Activity
Scan the data. Collect each line that contains the word "item".

Data section

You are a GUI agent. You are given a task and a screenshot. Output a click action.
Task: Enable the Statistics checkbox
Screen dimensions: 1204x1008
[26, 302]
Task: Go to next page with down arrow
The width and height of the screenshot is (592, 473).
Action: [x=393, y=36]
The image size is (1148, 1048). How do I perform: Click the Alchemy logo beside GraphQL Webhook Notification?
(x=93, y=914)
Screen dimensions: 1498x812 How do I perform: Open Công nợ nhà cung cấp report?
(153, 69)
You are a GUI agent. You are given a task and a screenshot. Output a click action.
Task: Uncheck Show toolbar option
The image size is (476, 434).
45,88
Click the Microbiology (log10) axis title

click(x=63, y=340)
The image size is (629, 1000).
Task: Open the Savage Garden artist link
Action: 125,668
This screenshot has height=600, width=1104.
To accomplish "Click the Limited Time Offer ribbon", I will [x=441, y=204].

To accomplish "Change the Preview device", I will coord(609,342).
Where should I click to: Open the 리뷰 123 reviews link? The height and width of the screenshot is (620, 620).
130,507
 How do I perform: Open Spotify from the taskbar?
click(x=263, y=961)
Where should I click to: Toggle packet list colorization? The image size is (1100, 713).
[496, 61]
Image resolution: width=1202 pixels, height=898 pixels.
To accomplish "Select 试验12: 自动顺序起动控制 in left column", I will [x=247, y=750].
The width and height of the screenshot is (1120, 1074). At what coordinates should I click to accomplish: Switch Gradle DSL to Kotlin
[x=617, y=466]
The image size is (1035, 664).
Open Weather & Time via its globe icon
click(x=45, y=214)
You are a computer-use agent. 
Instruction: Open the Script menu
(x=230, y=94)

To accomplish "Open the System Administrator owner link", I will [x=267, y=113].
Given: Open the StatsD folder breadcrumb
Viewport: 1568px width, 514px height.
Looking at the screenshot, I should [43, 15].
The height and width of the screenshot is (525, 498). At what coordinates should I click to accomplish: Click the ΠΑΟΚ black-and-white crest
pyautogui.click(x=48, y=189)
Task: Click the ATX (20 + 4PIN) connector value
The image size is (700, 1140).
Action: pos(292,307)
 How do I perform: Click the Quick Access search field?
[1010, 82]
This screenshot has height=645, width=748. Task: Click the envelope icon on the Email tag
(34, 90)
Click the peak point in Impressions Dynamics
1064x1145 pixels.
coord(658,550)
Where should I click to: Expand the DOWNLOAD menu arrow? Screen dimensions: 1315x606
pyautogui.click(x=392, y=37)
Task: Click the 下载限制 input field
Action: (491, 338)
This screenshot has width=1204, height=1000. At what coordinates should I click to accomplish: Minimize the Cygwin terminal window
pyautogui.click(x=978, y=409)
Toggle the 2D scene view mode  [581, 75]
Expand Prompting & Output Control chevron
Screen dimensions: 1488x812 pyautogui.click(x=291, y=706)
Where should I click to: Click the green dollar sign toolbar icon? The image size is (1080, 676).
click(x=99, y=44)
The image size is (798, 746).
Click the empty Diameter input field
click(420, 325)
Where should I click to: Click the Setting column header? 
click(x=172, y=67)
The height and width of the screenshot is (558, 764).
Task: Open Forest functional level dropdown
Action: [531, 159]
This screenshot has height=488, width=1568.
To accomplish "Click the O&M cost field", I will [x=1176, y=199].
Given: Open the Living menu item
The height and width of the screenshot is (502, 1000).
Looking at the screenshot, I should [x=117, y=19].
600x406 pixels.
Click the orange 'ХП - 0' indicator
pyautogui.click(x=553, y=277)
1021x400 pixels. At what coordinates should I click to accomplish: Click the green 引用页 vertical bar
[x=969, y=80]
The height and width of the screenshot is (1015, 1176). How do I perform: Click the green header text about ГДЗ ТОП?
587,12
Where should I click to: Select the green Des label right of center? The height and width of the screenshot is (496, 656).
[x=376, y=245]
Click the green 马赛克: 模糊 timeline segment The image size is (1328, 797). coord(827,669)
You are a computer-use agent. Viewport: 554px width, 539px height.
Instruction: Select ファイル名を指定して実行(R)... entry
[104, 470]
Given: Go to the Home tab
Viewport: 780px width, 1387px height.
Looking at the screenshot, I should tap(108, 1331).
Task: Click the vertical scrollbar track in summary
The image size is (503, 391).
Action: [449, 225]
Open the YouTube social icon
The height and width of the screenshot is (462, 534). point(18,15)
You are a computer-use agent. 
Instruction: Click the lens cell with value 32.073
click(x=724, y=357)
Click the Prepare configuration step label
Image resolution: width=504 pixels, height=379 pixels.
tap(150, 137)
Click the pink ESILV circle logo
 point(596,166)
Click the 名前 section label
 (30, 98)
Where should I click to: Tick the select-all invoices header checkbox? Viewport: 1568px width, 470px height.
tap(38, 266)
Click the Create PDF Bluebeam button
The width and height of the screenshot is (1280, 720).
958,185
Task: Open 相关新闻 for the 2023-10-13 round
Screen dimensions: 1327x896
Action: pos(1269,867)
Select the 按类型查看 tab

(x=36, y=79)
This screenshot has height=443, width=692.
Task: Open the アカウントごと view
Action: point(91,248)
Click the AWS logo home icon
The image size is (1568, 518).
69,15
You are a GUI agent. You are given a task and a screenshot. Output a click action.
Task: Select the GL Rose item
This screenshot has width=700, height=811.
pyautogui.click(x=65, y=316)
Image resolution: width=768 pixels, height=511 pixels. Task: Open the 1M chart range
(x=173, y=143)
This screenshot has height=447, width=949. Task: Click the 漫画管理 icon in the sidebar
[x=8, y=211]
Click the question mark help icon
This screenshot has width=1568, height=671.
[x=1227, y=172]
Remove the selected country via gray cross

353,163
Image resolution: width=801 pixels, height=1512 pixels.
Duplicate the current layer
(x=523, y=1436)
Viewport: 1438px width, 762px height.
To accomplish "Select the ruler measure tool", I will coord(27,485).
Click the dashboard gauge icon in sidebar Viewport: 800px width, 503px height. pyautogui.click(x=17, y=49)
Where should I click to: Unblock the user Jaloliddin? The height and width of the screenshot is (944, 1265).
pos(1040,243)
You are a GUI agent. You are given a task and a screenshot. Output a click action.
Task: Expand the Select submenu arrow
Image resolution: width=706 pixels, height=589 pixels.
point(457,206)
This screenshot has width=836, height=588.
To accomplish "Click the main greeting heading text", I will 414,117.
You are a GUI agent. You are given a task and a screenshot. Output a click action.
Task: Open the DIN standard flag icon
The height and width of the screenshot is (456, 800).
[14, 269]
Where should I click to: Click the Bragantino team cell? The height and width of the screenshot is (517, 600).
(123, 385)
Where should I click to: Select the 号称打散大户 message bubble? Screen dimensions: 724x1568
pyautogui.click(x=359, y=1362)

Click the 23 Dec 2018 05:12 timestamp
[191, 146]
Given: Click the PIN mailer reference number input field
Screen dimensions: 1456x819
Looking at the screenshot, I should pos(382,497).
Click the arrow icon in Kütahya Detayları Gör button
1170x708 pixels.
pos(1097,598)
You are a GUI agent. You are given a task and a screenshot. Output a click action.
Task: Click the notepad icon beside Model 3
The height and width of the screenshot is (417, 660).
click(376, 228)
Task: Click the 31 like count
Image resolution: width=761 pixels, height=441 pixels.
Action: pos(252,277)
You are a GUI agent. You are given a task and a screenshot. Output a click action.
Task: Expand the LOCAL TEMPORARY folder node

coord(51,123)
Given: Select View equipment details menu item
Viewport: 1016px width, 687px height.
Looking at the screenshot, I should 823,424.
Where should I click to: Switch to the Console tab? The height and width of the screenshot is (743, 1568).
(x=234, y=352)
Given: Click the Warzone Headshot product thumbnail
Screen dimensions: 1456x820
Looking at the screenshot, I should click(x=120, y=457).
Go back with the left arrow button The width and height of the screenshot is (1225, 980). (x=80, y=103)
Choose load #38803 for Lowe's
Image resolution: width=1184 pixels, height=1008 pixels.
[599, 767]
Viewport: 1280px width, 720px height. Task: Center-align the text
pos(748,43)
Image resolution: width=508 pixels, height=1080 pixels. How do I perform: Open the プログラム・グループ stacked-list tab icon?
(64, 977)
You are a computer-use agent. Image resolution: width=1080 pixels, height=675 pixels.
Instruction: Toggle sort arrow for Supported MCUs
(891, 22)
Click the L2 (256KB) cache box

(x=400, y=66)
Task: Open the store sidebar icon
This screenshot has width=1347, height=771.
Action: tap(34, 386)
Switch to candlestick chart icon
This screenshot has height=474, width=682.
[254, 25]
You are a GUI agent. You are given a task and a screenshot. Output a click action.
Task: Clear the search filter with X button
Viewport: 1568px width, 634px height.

Written response
Given: Open the Living menu item
Task: Select the GL Rose item
Given: Select View equipment details menu item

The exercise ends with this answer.